**Vos tâches:**
[a] Pour chacune des affirmations suivantes, indiquez par oui ou non si elle concorde avec l'extrait, et citez à l'identique les mots de l'extrait qui permettent de trancher : (i) la vision pénétrante se pratique habituellement dans une position corporelle immobile ; (ii) la vision panoramique est jugée inférieure à la perception pénétrante ; (iii) dans le raja yoga, le terme dharana désigne la méditation.
[b] Dans les entrées, recopiez à l'identique les lignes situées entre la ligne contenant "Click the 行政处罚相对人 label cell" et la ligne contenant "point(731,723)", ces deux lignes comprises.

**Extrait:**
-- -- --

Une clé qui peut mener à l’éveil

Dans les stades avancés de la relaxation, l’observation devient l’outil de la connaissance de soi en profondeur, amenant l’élève du domaine du moi (le mental, les émotions, les souvenirs, etc.), vers celui du Soi (la sérénité, la clarté, la joie profonde). Ces diverses découvertes de soi en profondeur sont possibles grâce au fait que la conscience est continue à travers les trois états de veille, de rêve et de sommeil profond. Le sommeil n’est rien d’autre que la suspension momentanée du mental et de ses activités, mais derrière et au-delà du mental, le Soi est éternellement là dont la nature intrinsèque est éveil et vigilance. L’observation silencieuse est la clé d’or qui permet d’accéder à l’éveil même dans le sommeil.

L’observation peut être pratiquée de deux façons différentes, qui peuvent être expérimentées tour à tour en se complétant ; une première façon dite pénétrante, où la perception se localise et pénètre dans un endroit restreint. Cette vision pénétrante (très pratiquée dans l’école bouddhiste du theravada) confère à la perception la force, la clarté et la tonicité. Elle est utile pour pacifier les nerfs et le mental, et aussi pour trouver une voie d’accès à l’intérieur de soi. Ce procédé se déroule habituellement dans une position corporelle immobile.

La deuxième façon est celle dite de la vision panoramique, où l’attention s’ouvre, se dilate, s’élargit pour envelopper la totalité de la personne et même de l’environnement. Elle est considérée comme étant supérieure à la perception pénétrante, car elle est davantage compatible avec l’activité quotidienne du fait qu’elle est inclusive. Dans le raja yoga cela correspond au passage de la concentration (dharana) à la méditation (dhyâna). La différence est importante, car selon certains textes la première voie aboutit à la libération individuelle dans le nirvana, alors que la deuxième voie donne l’expérience de l’unicité du nirvana et du samsara (le monde manifesté, la vie, etc.).

Dans la pratique de la relaxation, la vision pénétrante est développée par la concentration dans chaque partie du corps, et la vision globale vient avec la prise de conscience de l’ensemble corporel. L’attention doit devenir très souple pour apprendre à fonctionner entre ces deux possibilités, passant de l’une à l’autre selon la technique envisagée. Bien que la vision pénétrante permette d’aiguiser et de clarifier l’outil du travail, il s’avère souvent que lorsqu’on passe à la vision panoramique, l’on a tendance à s’endormir. C’est l’obstacle majeur qui guette le chercheur une fois qu’il a surmonté celui de l’agitation mentale… L’on doit donc s’exercer à passer de la concentration à l’attention globale sans perdre la clarté et la tonicité.

-- -- --

**Données fournies:**
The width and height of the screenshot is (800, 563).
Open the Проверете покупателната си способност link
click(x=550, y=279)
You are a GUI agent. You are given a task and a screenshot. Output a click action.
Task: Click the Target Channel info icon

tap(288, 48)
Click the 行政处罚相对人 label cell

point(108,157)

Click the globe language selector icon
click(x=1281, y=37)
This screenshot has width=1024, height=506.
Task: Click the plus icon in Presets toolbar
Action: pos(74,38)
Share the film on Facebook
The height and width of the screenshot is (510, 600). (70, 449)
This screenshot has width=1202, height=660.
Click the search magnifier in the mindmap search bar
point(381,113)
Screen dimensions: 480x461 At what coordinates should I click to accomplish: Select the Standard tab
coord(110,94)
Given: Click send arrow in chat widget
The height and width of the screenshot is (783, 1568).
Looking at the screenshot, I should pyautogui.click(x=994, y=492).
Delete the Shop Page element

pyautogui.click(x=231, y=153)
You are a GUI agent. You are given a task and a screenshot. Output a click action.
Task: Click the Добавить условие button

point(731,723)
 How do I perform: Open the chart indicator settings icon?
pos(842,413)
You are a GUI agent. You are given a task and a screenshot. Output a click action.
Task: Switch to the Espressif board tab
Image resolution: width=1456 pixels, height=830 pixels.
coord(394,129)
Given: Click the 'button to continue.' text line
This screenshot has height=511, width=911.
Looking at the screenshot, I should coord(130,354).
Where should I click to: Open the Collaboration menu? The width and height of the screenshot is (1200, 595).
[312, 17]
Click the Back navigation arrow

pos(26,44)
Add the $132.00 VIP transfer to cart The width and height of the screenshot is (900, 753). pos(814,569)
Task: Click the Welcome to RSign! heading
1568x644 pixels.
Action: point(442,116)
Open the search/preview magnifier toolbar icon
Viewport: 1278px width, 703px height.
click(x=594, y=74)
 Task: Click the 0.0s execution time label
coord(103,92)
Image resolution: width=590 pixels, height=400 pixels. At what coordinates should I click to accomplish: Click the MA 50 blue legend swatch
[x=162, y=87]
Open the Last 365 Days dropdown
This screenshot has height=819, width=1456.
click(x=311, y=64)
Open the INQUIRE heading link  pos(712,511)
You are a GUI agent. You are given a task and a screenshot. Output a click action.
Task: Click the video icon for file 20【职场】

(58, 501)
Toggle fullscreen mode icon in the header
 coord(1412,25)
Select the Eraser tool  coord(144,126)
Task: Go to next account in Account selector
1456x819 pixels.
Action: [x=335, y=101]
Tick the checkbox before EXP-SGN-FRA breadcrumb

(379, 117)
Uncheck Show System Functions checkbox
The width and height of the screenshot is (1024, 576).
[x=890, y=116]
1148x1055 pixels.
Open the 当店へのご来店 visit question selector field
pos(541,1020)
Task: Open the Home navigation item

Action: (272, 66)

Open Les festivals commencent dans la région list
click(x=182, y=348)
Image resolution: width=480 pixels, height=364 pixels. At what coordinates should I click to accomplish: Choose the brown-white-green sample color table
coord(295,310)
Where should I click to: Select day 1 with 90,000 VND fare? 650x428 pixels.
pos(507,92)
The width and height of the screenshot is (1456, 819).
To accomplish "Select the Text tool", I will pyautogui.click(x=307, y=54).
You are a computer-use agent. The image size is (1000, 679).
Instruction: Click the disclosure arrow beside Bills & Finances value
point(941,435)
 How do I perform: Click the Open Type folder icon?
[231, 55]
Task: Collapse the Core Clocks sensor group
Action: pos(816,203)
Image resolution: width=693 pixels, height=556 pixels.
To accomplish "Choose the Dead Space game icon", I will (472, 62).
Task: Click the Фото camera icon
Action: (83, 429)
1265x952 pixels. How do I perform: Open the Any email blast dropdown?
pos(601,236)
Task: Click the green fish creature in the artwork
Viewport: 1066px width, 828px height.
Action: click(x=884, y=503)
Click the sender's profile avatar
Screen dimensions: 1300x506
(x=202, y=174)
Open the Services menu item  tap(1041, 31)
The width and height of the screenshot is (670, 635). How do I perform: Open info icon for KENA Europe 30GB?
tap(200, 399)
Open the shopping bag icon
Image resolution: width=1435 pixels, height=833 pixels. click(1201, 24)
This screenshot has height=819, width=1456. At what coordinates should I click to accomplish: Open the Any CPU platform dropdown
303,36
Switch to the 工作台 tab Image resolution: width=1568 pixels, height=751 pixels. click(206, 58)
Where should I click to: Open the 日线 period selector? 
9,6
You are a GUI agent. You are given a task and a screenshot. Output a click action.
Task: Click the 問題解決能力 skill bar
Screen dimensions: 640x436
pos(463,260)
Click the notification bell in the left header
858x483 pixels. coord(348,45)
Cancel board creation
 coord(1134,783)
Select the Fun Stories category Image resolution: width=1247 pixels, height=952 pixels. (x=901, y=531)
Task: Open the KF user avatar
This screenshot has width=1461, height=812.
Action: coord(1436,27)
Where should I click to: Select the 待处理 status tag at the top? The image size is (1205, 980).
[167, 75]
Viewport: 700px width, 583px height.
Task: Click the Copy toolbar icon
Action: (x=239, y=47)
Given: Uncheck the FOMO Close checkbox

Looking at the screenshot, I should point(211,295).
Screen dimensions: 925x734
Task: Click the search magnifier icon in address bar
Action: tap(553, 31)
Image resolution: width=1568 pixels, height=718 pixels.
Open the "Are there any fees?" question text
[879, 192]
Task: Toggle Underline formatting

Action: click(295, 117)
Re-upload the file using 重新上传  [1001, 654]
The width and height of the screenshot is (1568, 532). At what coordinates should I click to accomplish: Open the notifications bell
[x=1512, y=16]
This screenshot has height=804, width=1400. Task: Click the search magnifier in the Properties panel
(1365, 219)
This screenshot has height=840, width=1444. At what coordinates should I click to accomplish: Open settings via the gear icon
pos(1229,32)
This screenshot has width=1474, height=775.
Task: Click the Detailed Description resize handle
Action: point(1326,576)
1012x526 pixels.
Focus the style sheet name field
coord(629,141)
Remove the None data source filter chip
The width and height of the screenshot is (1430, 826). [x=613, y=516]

-- -- --

**Réponses dans l'ordre:**
[a]
(i) Oui : « Ce procédé se déroule habituellement dans une position corporelle immobile. »
(ii) Non : « Elle est considérée comme étant supérieure à la perception pénétrante »
(iii) Non : « Dans le raja yoga cela correspond au passage de la concentration (dharana) à la méditation (dhyâna). »

[b]
Click the 行政处罚相对人 label cell

point(108,157)

Click the globe language selector icon
click(x=1281, y=37)
This screenshot has width=1024, height=506.
Task: Click the plus icon in Presets toolbar
Action: pos(74,38)
Share the film on Facebook
The height and width of the screenshot is (510, 600). (70, 449)
This screenshot has width=1202, height=660.
Click the search magnifier in the mindmap search bar
point(381,113)
Screen dimensions: 480x461 At what coordinates should I click to accomplish: Select the Standard tab
coord(110,94)
Given: Click send arrow in chat widget
The height and width of the screenshot is (783, 1568).
Looking at the screenshot, I should pyautogui.click(x=994, y=492).
Delete the Shop Page element

pyautogui.click(x=231, y=153)
You are a GUI agent. You are given a task and a screenshot. Output a click action.
Task: Click the Добавить условие button

point(731,723)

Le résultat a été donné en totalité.